Received 17 March 2016; accepted 21 May 2016; published 24 May 2016

1. Introduction

Recent broad spectrum utilization of Wireless Sensor networks has led to this domain being a very active and rich field of research. In mission-critical applications, such as battlefield reconnaissance, forest fire detection, and gas monitoring requires fast response time and the traffic distribution in such applications are often bounty [1] . Also, the communication environment is harsh because of multipath effects, high path loss and Co-channel interference, leading to high energy consumption and maximizes the delay [2] . Additionally, WSNs (Wireless Sensor Networks) are usually constrained by the low-cost and low-power consumption requirements for the sensor components, enforcing the communication technology to be light-weight and low-power i.e. IEEE 802.15.4 [3] . Added, replacing or recharging the sensor’s battery is impossible in a harsh environment. Due to such hard energy constraints, efficient use of energy is one of the main design considerations in WSNs. On the other hand, some critical applications require fast response time that enforces some constraints on the source to sink delay. Thus, finding a trade-off between energy consumption and delay is very critical since, satisfying either one of them will not satisfy the other [4] .

Traditionally, protocol architectures follow strict layering principles, which limit the coordination among the layers limits the performance of wireless nature of the transmission links.

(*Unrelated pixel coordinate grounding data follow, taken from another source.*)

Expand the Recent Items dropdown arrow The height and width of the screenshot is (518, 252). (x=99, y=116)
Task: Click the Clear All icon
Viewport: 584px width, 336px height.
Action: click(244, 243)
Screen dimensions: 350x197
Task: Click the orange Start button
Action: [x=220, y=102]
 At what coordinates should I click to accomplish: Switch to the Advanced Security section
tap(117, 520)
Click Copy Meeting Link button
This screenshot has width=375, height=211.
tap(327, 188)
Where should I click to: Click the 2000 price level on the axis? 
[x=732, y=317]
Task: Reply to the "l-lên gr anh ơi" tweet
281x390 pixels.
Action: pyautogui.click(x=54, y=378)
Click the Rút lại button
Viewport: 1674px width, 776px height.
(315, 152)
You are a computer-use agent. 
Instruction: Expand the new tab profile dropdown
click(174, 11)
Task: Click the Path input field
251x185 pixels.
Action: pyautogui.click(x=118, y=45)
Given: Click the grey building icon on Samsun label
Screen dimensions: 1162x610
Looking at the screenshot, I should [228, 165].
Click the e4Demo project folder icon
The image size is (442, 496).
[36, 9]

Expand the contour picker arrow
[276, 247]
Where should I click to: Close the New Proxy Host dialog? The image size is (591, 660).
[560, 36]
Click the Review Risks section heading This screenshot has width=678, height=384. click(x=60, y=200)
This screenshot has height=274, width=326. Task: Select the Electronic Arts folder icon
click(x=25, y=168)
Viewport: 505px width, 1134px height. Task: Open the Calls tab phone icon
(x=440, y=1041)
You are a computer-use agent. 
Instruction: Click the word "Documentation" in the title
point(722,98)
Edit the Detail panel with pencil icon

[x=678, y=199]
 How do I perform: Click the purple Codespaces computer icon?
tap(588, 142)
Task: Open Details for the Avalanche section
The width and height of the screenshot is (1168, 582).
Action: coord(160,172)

To overcome such limitations, cross- layer design to enhance the wireless network performance such as energy efficiency, increase network capacity and improves QoS (Quality of Service) of the overall system had been introduced [5] [6] . The proposed paper EDURo+ allows physical, MAC and network layers to coordinate and interact crossing different layers to attain trade-off between QoS.

Most of the energy is consumed when the nodes are active, listening for an event to occur. At MAC layer level, sleep-wake scheduling connected-k neighborhood (CKN) [7] , geographic-distance-based connected-k neigh- borhood GCKN [8] was proposed as an effective mechanism in which the node is active briefly and sleeps for a long time to prolong the network lifetime. Though in sleep-wake schedule, the sender node has to wait until the neighbor node wake up and hence incur delays in transmission. In sleep window MAC (SW-MAC) [9] , the wake-up rate can be tuned according to the current traffic of the network which exhibits collision due to synchronization and is not reliable. However, asynchronous MAC scheduling can awake or sleep by transmitting a preamble longer than receivers wake up rate without the constraint of synchronization mechanism. But too long preamble, Berkeley MAC (B-MAC) [10] increases the delay and too short preamble, X-MAC (Extended MAC) [11] might increase energy. The B-MAC and X-MAC based MAC (BoX-MAC-1) [12] protocol uses data packet as probe packet instead of preambles and suited for sparse networks as the energy and collision increase linearly with node density. A state-of-the-art receiver initiated MAC protocol, A-MAC [13] performs poorly in networks with asymmetric links degrading Packet Reception Ratio [PRR] as the sender node fails to receive a probing packet from the anticipated receiver. The most recent work that addressed the above problem was Asym-MAC [14] , a MAC protocol designed for low-power duty-cycled WSNs with asymmetric links. More specifically, for asymmetric link, the transmitter-initiated and default MAC for receiver-initiated is used. The hybrid method achieves up to 66.7% lesser delay compared to A-MAC protocol.

However, in the case of critical event monitoring the above MAC scheduling algorithms do not fit well. So an efficient algorithm with shorter preamble and faster selection for switching the mode to the high-power mode and packet transfer is needed.

At the Network layer level, the design of low complexity energy efficient routing protocol such as Geographic routing, multi-hop routing, opportunistic routing and anycast routing provides a method to reduce the energy cost of the network. A Geographic energy efficient routing (EER) [6] balances only energy consumption in networks. Similarly, many multihop routing algorithms Ad hoc On-Demand Distance Vector Routing (AODV), Destination-Sequenced Distance Vector routing(DSDV) and Dijkstra’s algorithm balances energy consumption by finding efficient routing path without considering a delay. However, Delay can be controlled by implementing the concept of tree based path routing. There are many WSN algorithms focus on particular parameters like Energy-efficient Opportunistic Routing Technology (EFFORT) [15] or interference-aware routing (LAR) [16] , whereas in Energy-Efficient Unified Routing (EURo) [17] a combination of four parameters viz, transmission power, interference, residual energy, and energy replenishment was considered. It uses an existing shortest path algorithm to find the minimum cost route and incurs a high delay.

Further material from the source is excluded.